Tech

India’s Khatabook raises $100 million for its bookkeeping platform for merchants

Khatabook, a startup that is helping merchants in India digitize their bookkeeping and accept online payments, said on Tuesday it has raised $100 million in a new financing round as it prepares to launch financial services.

The startup’s new financing round — a Series C — was led by Tribe Capital and Moore Strategic Ventures and valued the two-and-a-half-year-old Bangalore-headquartered startup at “close to $600 million,” its co-founder and chief executive Ravish Naresh told TechCrunch in an interview.

As part of the new round — which was oversubscribed and also saw participation of Balaji Srinivasan and Alkeon Capital as well as many other existing investors including Sriram Krishnan, B Capital Group, Sequoia Capital, Tencent, RTP Ventures, Unilever Ventures, and Better Capital — Khatabook said it is also buying back shares worth $10 million to reward its current and former employees and early investors. The startup said it is also expanding its stock options pool for employees to $50 million

Even as hundreds of millions of Indians came online in the past decade, most merchants in the South Asian nation are still offline. These merchants, who run neighborhood stores, rely on traditional ways for bookkeeping — maintaining ledgers on paper — that are both time-consuming and prone to errors.

Khatabook is attempting to change that by providing these merchants with a suite of products to digitize their bookkeeping and manage their expenses and staff. The startup, which employs over 200 people, said it has amassed over 10 million monthly active users who are spread across nearly every zip code in the country.

Scores of firms from young startups such as Khatabook and Dukaan to Facebook, Amazon and India’s largest retail chain Reliance Retail are aggressively attempting to tap into neighborhood stores in the South Asian market.

There are about 60 million small and medium-sized businesses in India, a fraction of which are neighborhood stores — also popularly known as kirana in South Asia — that dot tens of thousands of Indian cities, towns, and villages. These mom-and-pop stores offer all kinds of items, pay low wages and little to no rent. And on top of that, their economics is often better than most.

“At Tribe, we believe strongly in the power of the network effect and how it can create moats for businesses. Khatabook has successfully built such a network by empowering this seismic shift among MSME businesses to move from paper to digital, literally,” said Arjun Sethi, co-founder and partner at Tribe Capital, in a statement. “Despite its large early success and fast adoption to date, the company is early in its path to power the segment. We’re thrilled to be a part of its growth as it leverages its network to build additional scale.”

A slide from a recent deck of Khatabook (Image: TechCrunch)

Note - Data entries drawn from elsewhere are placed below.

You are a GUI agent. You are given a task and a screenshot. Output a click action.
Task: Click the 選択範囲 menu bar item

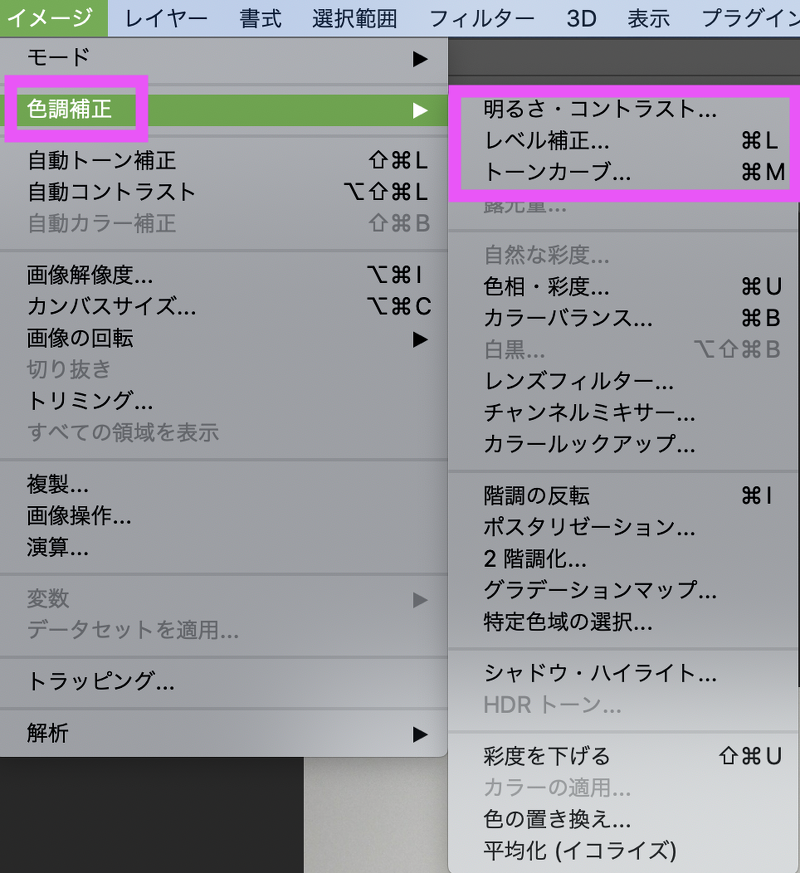click(x=354, y=18)
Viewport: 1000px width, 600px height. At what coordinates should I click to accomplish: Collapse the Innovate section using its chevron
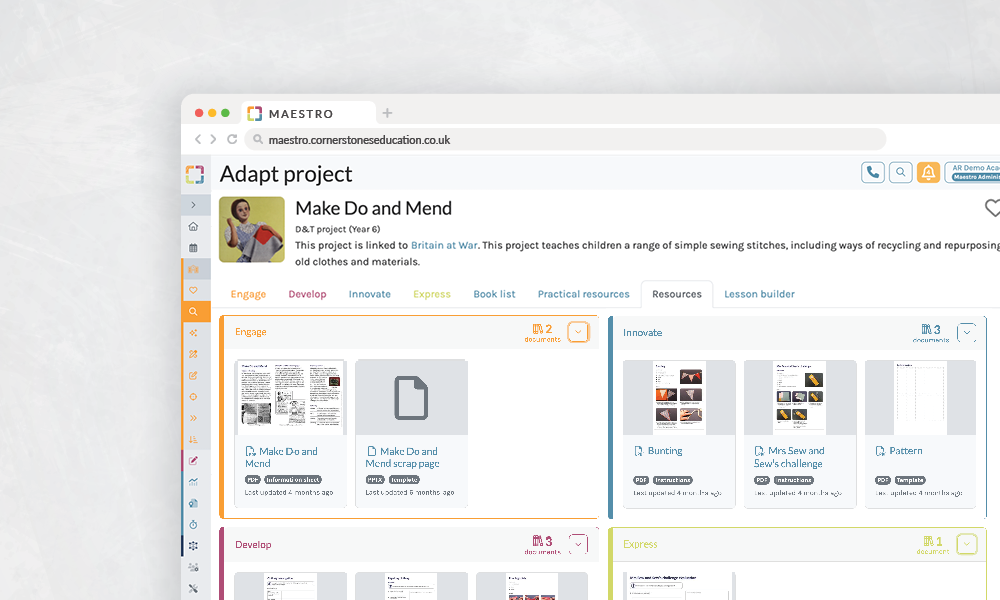tap(966, 332)
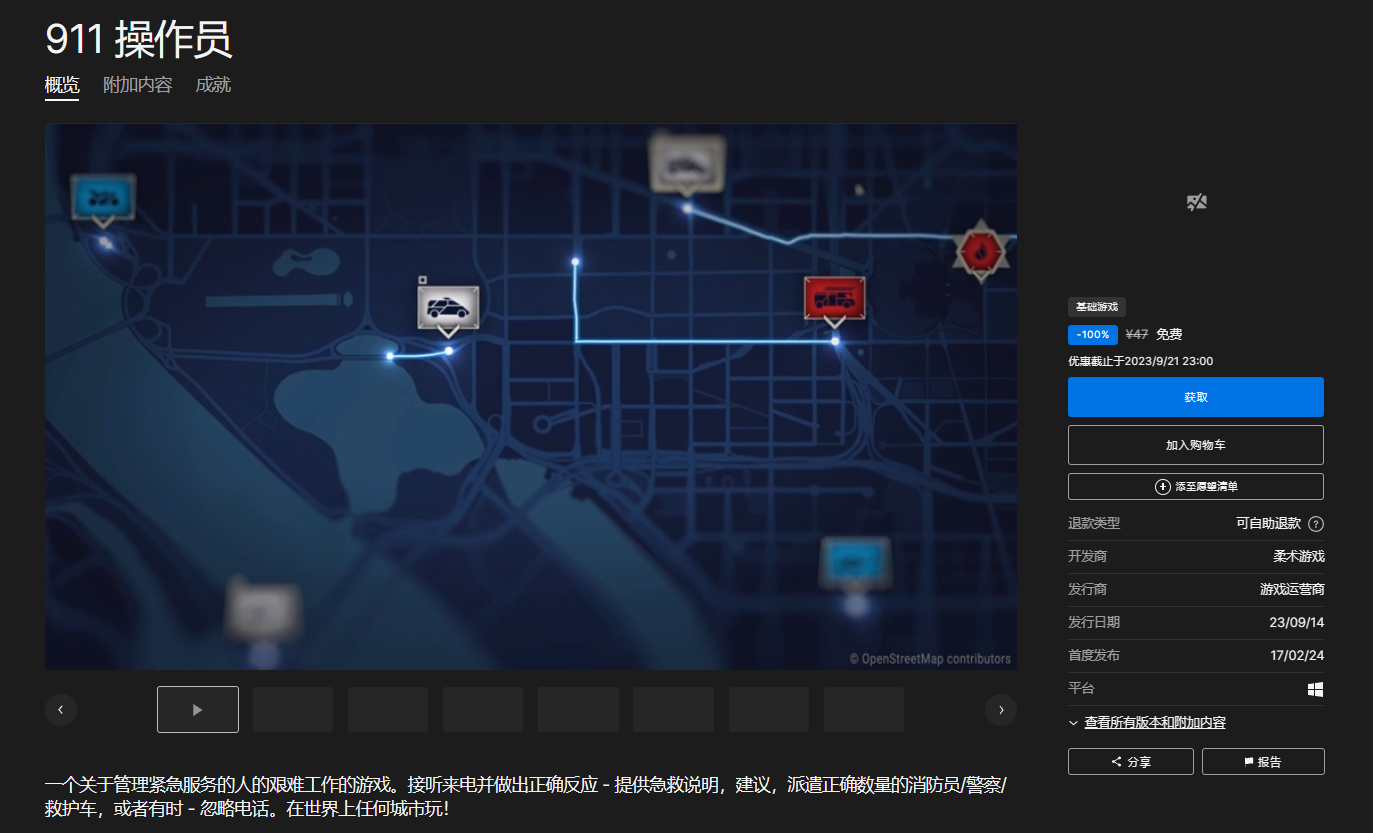
Task: Click the Windows platform icon
Action: [x=1315, y=690]
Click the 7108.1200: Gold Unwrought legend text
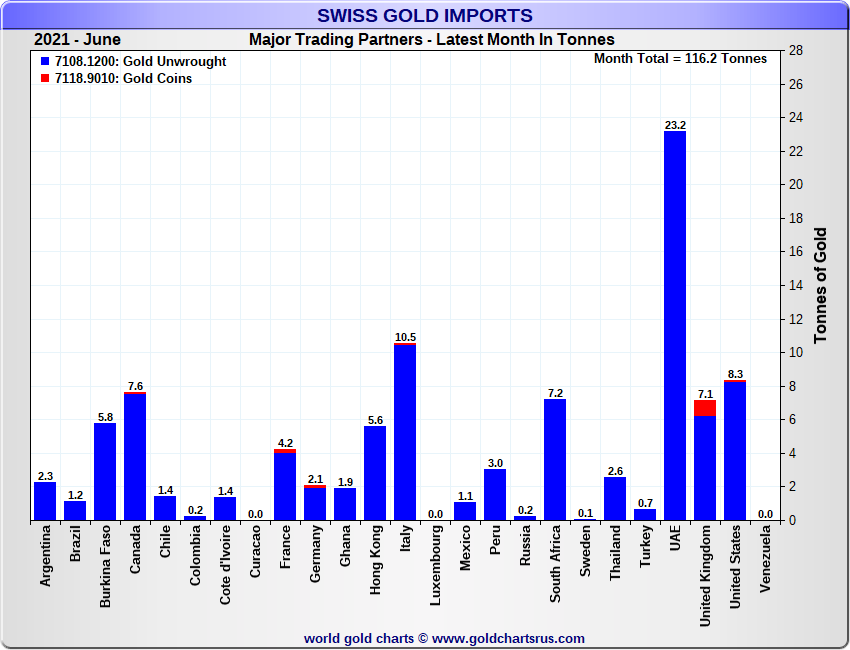 [x=140, y=62]
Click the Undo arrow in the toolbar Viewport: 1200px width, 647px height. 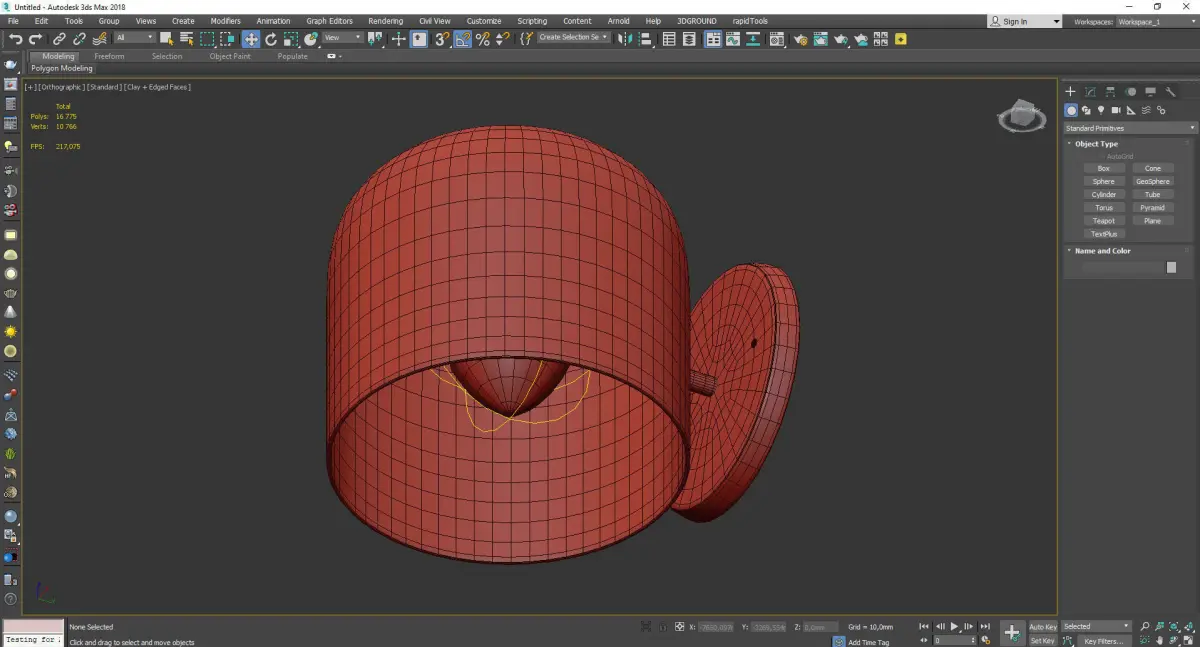click(x=15, y=39)
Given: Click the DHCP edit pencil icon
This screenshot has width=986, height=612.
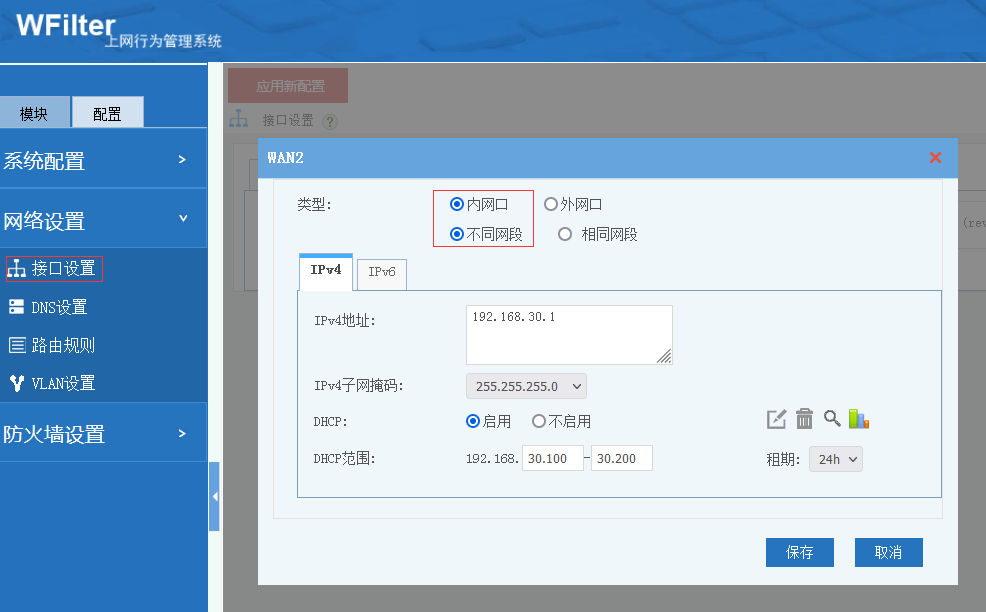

Khatabook, which also counts Emphasis Ventures (EMVC) among its backers, has expanded its product offerings in recent years to lure more businesses. Later this year, Naresh said, the startup will provide lending to merchants. “We are currently testing the product with both retailers and distributors,” he said.

Online lending has boomed in India in recent years, but very few companies are today attempting to cater to small- and medium-sized businesses. “The unaddressed SME credit demand in India is ~$300-$350 billion, with more than 90% of current demand being met by banks. A typical digital SME lender focusses on 1-5 million Indian rupees ($13,575 to $67,875) ticket size with no collateral, average tenure ~12-18 months, and with some ecosystem anchor,” analysts at Bank of America wrote in a report.

As with scores of other firms, the pandemic was not good news for Khatabook, which lost a significant portion of the business last year after Indian states enforced lockdown to restrict mobility. But the startup has since bounced back. The month of July, said Naresh, was its all-time high. “MSMEs have come back very strongly and businesses were not as impacted by the second wave this year as they were by last year’s,” he said.